··· Document text ···

The Pennsylvania Firefly, also known as a lighting bug is Pennsylvania’s state insect.
The official name of the insect is Photuris pennsylvanica. The insect was designated as the official state insect in 1974 when elementary students in the town of Upper Darby noticed that Maryland adopted its own state insect and wanted to do the same for Pennsylvania. They submitted proposals to the General Assembly, and the firefly was chosen on April 10, 1974.
The firefly is relatively plain-looking during the day, but at night it is a whole different story. Fireflies produce this light using special organs in their abdomens, using chemicals called luciferin, as well as enzymes called luciferases, oxygen, and other chemicals. Scientists believe that these insects control the flashing by regulating how much oxygen goes into the organ that produces the light.
Fireflies are not flies, in fact, they are beetles. Their larvae will feed on other soft-bodied invertebrates such as snails, slugs, and worms.

··· Supplied entries ···

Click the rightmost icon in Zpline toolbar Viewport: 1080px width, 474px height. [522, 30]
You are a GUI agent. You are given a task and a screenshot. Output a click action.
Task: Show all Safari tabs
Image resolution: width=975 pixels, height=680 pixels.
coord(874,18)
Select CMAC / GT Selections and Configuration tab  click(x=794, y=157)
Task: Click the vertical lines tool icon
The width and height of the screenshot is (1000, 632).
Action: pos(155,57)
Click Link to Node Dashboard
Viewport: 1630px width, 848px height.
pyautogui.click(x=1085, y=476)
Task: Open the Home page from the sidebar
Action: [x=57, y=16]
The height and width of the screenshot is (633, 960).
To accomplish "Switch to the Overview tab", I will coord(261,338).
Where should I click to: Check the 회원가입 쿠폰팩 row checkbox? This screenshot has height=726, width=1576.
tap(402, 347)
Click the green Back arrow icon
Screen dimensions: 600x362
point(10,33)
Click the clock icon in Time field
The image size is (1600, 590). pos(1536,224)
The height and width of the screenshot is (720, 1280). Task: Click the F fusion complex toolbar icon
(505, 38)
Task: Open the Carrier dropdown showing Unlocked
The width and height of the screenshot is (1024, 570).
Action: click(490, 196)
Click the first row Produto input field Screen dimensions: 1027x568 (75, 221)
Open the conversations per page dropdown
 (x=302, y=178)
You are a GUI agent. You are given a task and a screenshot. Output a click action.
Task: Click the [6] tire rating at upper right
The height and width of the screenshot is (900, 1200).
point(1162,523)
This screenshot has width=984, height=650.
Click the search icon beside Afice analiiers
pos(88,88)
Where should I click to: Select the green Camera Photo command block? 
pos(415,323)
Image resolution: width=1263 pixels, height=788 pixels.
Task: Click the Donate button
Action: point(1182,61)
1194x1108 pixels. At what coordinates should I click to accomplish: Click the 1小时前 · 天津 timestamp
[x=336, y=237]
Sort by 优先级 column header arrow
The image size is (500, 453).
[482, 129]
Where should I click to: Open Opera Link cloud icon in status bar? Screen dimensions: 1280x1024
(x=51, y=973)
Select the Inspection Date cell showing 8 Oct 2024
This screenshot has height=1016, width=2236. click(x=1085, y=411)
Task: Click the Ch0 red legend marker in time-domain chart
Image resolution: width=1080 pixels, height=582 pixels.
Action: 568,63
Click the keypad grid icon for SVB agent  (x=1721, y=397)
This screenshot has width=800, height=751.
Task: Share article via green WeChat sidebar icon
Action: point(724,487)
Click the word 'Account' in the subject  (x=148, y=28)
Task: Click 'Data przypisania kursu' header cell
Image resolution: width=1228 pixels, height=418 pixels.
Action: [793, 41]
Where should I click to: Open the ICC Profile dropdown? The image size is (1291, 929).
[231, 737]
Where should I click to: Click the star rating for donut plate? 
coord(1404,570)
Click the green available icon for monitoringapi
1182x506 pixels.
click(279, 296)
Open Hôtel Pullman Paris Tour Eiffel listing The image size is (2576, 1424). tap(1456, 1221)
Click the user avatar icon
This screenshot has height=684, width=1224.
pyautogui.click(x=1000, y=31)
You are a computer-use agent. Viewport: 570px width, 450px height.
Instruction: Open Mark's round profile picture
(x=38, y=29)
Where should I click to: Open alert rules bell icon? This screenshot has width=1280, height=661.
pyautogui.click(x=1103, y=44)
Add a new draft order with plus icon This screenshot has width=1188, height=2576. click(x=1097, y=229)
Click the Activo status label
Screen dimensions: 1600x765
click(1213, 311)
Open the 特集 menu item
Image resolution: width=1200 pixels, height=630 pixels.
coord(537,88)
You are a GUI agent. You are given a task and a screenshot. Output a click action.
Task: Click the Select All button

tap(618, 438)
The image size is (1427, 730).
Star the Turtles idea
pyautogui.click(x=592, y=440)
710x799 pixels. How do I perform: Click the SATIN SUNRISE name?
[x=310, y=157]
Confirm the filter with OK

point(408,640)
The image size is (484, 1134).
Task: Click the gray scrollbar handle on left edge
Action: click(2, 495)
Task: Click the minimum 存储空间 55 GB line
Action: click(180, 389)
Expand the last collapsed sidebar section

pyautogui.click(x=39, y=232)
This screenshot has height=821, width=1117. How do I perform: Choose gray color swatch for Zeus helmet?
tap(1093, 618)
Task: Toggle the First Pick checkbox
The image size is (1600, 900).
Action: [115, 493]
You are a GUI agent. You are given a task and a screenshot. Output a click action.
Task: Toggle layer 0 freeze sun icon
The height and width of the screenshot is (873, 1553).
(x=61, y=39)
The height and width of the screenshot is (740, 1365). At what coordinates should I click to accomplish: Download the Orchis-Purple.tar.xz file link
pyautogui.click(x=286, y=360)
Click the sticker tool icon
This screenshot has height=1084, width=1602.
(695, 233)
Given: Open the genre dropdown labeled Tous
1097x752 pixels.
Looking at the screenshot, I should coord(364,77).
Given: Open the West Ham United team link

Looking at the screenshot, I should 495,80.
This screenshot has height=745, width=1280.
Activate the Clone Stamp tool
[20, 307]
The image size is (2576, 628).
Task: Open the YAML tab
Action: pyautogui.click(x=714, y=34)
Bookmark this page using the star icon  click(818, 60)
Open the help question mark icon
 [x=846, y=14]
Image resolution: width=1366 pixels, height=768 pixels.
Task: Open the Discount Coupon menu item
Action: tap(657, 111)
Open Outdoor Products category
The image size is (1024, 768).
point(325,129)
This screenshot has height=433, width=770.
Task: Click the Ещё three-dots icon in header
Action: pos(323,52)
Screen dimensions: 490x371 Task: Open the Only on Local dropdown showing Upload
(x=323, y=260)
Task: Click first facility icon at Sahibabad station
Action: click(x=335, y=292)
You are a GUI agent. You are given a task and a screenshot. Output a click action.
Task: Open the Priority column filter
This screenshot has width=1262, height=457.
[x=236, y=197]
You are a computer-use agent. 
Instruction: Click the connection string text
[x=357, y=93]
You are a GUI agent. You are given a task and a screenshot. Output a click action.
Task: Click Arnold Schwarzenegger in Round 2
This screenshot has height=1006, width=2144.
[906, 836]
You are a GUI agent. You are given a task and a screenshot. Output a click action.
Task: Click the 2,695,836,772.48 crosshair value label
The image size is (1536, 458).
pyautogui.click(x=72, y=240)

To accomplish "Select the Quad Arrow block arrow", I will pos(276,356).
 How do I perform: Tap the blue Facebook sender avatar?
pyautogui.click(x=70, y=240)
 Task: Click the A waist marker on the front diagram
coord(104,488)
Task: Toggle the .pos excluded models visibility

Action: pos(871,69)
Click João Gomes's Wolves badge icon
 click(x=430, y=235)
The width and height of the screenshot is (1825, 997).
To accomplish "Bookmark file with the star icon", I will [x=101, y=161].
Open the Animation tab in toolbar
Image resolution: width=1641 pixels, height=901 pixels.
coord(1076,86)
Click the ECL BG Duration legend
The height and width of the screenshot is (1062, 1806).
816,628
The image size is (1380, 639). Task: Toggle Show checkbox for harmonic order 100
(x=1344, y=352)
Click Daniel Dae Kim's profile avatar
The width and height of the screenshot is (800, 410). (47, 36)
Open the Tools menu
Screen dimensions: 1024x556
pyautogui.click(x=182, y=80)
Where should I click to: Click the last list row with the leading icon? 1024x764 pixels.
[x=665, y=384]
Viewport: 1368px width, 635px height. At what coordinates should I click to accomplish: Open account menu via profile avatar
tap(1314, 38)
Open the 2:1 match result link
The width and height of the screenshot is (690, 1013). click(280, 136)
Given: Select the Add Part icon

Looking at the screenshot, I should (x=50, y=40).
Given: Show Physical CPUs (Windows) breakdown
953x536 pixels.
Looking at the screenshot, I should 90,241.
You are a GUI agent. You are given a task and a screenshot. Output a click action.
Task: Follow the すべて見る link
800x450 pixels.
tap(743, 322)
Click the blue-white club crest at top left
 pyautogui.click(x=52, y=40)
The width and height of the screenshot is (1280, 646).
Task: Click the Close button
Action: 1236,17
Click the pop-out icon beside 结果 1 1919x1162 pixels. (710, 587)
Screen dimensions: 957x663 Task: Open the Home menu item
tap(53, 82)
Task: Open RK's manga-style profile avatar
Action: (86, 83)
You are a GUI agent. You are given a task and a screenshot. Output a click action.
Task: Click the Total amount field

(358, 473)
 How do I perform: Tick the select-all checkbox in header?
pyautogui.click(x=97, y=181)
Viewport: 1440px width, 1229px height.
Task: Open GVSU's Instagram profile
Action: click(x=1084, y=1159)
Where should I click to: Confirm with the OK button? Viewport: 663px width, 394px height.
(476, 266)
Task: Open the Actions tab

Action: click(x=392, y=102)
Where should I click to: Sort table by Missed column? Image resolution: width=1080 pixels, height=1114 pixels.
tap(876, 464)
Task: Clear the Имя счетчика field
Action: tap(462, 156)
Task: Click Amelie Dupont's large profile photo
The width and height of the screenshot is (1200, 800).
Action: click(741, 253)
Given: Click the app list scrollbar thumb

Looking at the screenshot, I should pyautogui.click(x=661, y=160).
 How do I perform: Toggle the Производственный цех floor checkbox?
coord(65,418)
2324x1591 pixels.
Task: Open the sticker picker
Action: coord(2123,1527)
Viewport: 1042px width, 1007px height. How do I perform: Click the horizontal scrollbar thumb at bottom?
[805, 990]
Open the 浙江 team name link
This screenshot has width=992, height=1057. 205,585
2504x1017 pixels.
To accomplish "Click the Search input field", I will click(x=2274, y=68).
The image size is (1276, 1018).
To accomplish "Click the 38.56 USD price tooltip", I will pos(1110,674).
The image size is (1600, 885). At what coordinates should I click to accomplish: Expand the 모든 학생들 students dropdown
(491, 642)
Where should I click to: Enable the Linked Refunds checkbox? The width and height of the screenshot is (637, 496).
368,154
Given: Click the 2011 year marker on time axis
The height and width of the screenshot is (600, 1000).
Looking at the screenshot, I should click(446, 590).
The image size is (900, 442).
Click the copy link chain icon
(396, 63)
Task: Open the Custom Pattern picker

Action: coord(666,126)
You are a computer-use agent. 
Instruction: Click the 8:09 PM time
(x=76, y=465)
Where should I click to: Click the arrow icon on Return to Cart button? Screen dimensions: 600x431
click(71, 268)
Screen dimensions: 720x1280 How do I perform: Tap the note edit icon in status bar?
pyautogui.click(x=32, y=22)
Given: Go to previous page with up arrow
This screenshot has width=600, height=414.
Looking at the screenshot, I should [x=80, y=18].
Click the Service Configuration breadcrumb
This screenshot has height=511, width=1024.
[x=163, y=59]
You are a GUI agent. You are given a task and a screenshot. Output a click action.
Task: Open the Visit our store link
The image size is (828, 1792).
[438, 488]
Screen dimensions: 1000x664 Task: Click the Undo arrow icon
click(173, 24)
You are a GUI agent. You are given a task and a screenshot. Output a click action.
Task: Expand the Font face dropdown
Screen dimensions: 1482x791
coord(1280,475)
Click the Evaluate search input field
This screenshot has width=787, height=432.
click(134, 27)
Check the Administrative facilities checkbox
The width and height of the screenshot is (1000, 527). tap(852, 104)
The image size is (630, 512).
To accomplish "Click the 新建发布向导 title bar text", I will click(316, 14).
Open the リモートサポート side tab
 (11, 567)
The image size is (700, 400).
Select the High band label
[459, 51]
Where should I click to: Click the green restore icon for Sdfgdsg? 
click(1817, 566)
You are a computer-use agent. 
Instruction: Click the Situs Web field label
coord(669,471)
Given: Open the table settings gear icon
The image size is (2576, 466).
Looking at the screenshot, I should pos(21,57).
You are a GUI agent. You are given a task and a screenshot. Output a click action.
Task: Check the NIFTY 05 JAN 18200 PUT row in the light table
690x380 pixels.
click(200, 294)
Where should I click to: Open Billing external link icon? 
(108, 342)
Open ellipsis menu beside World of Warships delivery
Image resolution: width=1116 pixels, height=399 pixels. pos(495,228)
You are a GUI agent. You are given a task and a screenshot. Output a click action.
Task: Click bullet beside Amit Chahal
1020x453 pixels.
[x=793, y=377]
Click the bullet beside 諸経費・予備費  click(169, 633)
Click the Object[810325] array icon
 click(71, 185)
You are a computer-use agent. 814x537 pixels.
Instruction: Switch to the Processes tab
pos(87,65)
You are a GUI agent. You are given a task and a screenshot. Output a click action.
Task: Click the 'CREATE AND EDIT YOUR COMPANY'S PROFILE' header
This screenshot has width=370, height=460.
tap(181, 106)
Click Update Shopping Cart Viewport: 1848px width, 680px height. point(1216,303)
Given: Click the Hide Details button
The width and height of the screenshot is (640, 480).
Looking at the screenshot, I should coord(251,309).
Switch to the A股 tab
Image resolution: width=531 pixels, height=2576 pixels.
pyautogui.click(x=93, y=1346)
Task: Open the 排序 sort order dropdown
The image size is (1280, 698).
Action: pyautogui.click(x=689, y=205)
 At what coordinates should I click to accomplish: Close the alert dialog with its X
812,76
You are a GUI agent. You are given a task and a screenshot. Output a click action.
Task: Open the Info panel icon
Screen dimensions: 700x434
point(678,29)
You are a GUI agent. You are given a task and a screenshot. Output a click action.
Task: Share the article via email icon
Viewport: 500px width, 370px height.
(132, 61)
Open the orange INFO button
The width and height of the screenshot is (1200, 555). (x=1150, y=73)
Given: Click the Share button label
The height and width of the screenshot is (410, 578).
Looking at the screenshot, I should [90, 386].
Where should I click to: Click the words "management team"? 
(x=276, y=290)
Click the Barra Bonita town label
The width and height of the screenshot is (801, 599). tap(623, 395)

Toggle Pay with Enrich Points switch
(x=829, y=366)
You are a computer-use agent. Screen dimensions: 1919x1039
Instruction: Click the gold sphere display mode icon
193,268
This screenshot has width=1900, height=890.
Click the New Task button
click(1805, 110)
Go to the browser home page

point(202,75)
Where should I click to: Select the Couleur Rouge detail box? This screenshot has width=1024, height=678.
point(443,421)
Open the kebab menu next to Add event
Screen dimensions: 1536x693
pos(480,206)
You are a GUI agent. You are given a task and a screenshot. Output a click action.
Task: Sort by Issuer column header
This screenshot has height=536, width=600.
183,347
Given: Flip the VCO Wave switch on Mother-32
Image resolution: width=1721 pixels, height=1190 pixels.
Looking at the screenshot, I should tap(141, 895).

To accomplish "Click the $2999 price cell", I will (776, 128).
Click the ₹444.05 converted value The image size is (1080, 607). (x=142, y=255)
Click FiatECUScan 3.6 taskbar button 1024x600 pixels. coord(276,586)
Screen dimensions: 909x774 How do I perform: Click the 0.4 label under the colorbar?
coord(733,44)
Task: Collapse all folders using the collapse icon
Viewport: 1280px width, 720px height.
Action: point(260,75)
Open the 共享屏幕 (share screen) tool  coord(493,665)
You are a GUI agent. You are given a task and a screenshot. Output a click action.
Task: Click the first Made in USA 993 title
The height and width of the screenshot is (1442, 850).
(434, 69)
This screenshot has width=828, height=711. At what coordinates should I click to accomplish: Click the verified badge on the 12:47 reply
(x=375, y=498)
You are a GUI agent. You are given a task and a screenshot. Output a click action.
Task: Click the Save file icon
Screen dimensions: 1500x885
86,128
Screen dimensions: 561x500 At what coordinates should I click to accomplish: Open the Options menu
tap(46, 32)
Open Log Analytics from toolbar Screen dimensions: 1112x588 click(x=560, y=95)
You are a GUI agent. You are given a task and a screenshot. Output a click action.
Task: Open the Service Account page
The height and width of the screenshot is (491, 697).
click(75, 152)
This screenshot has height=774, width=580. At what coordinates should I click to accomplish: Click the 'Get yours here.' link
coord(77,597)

···

- Goal of the exercise -
According to the text on the Pennsylvania Firefly, on what date was the firefly chosen as the state insect?

- Answer section -
April 10, 1974